Ein alternativer 1. August
Vielleicht sind die mit PS angetriebenen Paraden der Schweizer Fans auch so zu verstehen: Was sich seit einem Jahrzehnt angedeutet hat, wird real. Endlich kann das eigene Team mit den Schwergewichten mithalten, der Petits-Suisses-Komplex schwindet. In einem Land, das gern seine Emotionen dimmt, wird der Fussball zu einem alternativen 1. August. Jetzt ist es erlaubt, den Gefühlen mit etwas Knalleffekt freien Lauf zu lassen.
Nicht allen gefallen allerdings diese mediterranen Anwandlungen. Die Stadt Olten erhielt schon während der Gruppenphase Reklamationen wegen lang andauernder Lärmbelästigung, wie die Kantonspolizei Solothurn auf Anfrage mitteilt. Zu den Fans gesellten sich auch Autoposer. Sie liessen ihre Motoren aufheulen und spulten unnötig Kilometer ab.
Ruhe, aber vor allem Sicherheit
Am vergangenen Samstag sperrte die Oltner Polizei nach dem Italien-Schweiz-Spiel präventiv einen Teil der Innenstadt ab. Ob azzurro oder rot-weiss: Die Strassen wären, egal bei welchem Sieger, in Beschlag genommen worden. Gleich taten es ihnen die Aargauer Städte Aarau, Baden und Wettingen.
Das nervte einige Fans. Auf Social Media wetterten sie über die «Partykiller-Stadt Olten» oder fragten sich: «Darf man nicht mehr feiern oder was? Bünzli.»
Dabei will die Polizei nicht als Spielverderberin auftreten. Hupen als Freudenausdruck sei zwar gemäss Strassenverkehrsgesetz grundsätzlich verboten, sagt Andreas Mock, Dienstchef der Kantonspolizei Solothurn. Aus Gründen der Verhältnismässigkeit werde es aber unmittelbar nach den Spielen bis zu einem gewissen Grad geduldet – wobei in der Nähe von Spitälern oder Altersheimen Nulltoleranz gelte.

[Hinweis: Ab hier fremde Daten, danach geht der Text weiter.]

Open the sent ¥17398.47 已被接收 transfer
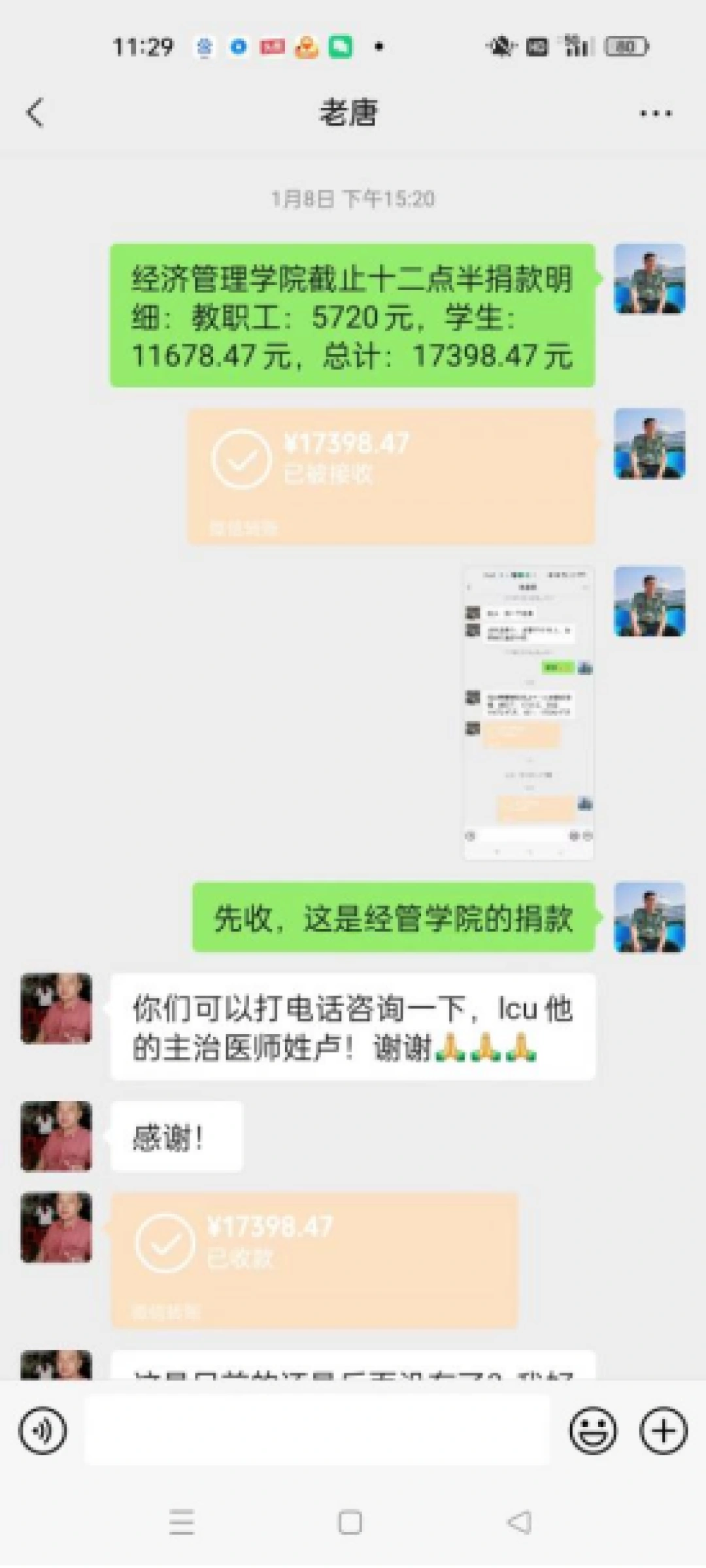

Die Eingriffe der Polizei haben aber weniger mit dem Lärm als vielmehr mit der Sicherheit zu tun. Fluchtwege und Durchgänge für Rettungssanitäter müssen jederzeit gewährleistet sein. Und vermischt sich eine grosse Zahl feiernder Fussgänger mit adrenalinbeeinflussten Autolenkern, kann es gefährlich werden. In Berlin kam in der vergangenen Woche ein Fussgänger während eines Korsos ums Leben – er wurde von einem Wagen angefahren.
Die Stadt Zürich verzichtet im Gegensatz zu den Kantonen Aargau und Solothurn auf präventive Sperren. Hier entscheiden die Sicherheitskräfte von Fall zu Fall, wie Marc Surber von der Stadtpolizei Zürich sagt. Die Brennpunkte Langstrasse oder Friesstrasse würden aus Sicherheitsgründen gesperrt und der Verkehr umgeleitet, sobald sich zu viele feiernde Personen dort versammelten. Während dieser EM sei das in Zürich erst zweimal der Fall gewesen – als die Türkei sich für die Achtelfinals qualifizierte sowie nach dem Schweizer Sieg gegen Italien.
Sollte die Schweiz am Samstag gegen England in den Halbfinal einziehen, werden die Autokorso-Liebhaber bestimmt mit vollem Tank am Start stehen. Und die Fussgänger dürften sich über gesperrte Zonen freuen: Feiern macht auch zu Fuss Spass.